DINHEIRO – Não há saída então?

SILVA
– Na verdade, o problema é nosso. Como você explica o sucesso de outros países, especialmente dos Estados Unidos? Depois da segunda guerra eles ocuparam suas posições com competência e hoje eles lideram o comércio. A verdade é que o Brasil ainda precisa de marcas.

DINHEIRO – Ter marcas reconhecidas leva tempo. O Brasil conseguirá?

SILVA
– É difícil. Se eu chego num cliente qualquer e digo que o freio não é o que ele conhece, ele não compra. Isso serve para eletrônica e todos componentes do avião.

DINHEIRO – A Varig ganhou prazo da Justiça americana para evitar o arresto de seus aviões. O sr. acha que a varig ainda tem salvação?

SILVA
– Uma grande parte da dívida da Varig é com o governo. E, ao mesmo tempo, o governo deve para a varig. Analise comigo: se o governo vender a Varig, ele vai receber esse dinheiro? Se ela continuar com esses problemas, não vai receber. Se ela falir, também não vai receber. Ora bolas, então por que o governo não faz um acerto de contas com a Varig e resolve logo esse negócio?

DINHEIRO – Salvar a Varig está nas mãos do governo?
SILVA
– Se você quiser fazer uma estimativa grosseira vai ver que 60% dos custos da operação de uma companhia aérea vão para os cofres do governo.

DINHEIRO – O que o governo deveria fazer?
SILVA
– A minha proposta é reduzir o endividamento da Varig e de imediato a empresa poderia voltar a respirar para ir em frente. O governo até agora só conseguiu quebrar todas as empresas. Quebrou a PanAir, a Real, a Nacional, a Transbrasil e a Vasp.

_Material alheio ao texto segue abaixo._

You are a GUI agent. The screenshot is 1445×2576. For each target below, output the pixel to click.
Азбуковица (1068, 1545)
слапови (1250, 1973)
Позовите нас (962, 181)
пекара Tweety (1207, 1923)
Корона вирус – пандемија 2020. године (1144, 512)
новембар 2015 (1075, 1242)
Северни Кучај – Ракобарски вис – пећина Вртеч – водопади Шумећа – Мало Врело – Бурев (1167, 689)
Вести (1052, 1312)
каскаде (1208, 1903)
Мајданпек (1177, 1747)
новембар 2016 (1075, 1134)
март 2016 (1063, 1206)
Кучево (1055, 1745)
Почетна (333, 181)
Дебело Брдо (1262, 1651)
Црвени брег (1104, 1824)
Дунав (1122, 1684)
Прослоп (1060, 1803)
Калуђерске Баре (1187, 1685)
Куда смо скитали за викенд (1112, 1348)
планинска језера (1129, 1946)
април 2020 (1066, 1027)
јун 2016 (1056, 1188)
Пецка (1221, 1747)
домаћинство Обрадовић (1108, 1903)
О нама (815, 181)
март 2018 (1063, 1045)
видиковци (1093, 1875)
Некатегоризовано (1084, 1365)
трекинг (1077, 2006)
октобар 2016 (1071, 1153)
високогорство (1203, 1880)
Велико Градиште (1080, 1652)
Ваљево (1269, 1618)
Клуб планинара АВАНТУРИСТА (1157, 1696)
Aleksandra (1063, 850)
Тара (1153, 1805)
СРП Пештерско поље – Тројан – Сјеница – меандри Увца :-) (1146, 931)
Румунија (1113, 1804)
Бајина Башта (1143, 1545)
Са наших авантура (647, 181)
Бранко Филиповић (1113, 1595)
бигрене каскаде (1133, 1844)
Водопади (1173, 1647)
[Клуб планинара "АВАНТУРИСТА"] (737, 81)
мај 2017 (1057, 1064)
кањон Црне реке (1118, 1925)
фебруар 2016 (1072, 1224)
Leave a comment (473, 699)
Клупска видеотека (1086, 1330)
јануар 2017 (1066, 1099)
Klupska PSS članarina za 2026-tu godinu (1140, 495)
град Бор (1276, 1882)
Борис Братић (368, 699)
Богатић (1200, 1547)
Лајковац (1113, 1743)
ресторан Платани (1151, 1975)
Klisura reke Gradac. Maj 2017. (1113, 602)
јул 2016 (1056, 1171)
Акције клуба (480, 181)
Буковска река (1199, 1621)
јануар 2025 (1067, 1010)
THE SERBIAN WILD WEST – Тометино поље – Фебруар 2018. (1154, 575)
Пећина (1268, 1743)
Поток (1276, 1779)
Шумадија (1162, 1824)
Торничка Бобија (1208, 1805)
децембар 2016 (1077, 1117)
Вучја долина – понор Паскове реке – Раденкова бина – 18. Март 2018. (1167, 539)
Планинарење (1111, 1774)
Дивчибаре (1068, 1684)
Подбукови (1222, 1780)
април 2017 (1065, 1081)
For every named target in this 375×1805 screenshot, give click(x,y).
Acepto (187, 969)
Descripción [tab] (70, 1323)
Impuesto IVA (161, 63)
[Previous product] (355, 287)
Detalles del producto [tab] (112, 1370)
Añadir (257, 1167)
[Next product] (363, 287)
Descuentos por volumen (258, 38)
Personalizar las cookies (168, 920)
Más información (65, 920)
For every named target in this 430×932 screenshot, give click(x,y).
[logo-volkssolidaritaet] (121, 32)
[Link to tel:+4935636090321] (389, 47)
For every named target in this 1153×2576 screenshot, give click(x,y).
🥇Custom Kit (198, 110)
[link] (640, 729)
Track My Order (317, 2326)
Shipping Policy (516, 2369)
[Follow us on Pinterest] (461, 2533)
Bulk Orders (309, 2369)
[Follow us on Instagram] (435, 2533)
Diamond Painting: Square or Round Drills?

Agora vem a Varig. No futuro virão a TAM e a Gol. O governo quebra todo mundo.

"Se a GE decidir não vender uma turbina, não há governo que mude isso"

DINHEIRO – Mas há quem critica o fato do governo socorrer a Varig já que não fez o mesmo no caso da Vasp.

SILVA
– Isso não é socorrer. Ninguém conta que o governo tem tirado dinheiro demais das companhias aéreas.

DINHEIRO – O que impede um acerto de contas?

SILVA
– Nada. Falta vontade.

DINHEIRO – O sr. vê a varig como um patrimônio nacional?

SILVA
– Ela não é só isso. A Varig tem direitos de tráfego no mundo inteiro que o Brasil não pode jogar fora.

DINHEIRO – Como o sr. vê a proposta de vender a varig para a TAP?

SILVA
– Isso é um absurdo. A TAP é uma estatal portuguesa. O governo só pode estar brincando. A TAP atua num país que não tem mercado e nós vamos dar o nosso para os portugueses de mão beijada. Por que será que tem tanto estrangeiro interessado em comprar a Varig? É só o governo brasileiro que não está interessado.

DINHEIRO – Qual é a saída? Uma fusão com a TAM teria sido uma solução viável?

SILVA
– O governo deveria fazer um encontro de contas e zerar a dívida. A fusão não deu certo porque o governo proibiu e teria sido uma alternativa sim. O fato é que o Brasil não cresce, o brasileiro está empobrecendo e o preço da passagem só sobe por que os custos são muito elevados.

DINHEIRO – E a Gol? Por que dá certo?

SILVA
– Porque é nova. As companhias aéreas do Brasil não conseguem envelhecer de forma saudável. Se você olhar a Gol de hoje, ela tem mais problemas do que há dois anos. A tendência é piorar. O que acontece no Brasil é que vão quebrando as velhas e aparecendo as companhias novas. Acontece que na aviação isso é um perigo porque a aviação depende de técnicos. Quando as empresas não envelhecem, perde-se a mão-de-obra.

DINHEIRO – A Transbrasil hoje terá condições para voltar a voar como determinou uma liminar na última semana?

SILVA
– Não sei. Mas isso mostra que quem determina o processo e as regras do setor aéreo é o governo. Essa liminar saiu porque o governo não impediu. Há uma responsabilidade clara do poder público, em todos os governos. Lula nem tinha nascido quando quebraram a PanAir.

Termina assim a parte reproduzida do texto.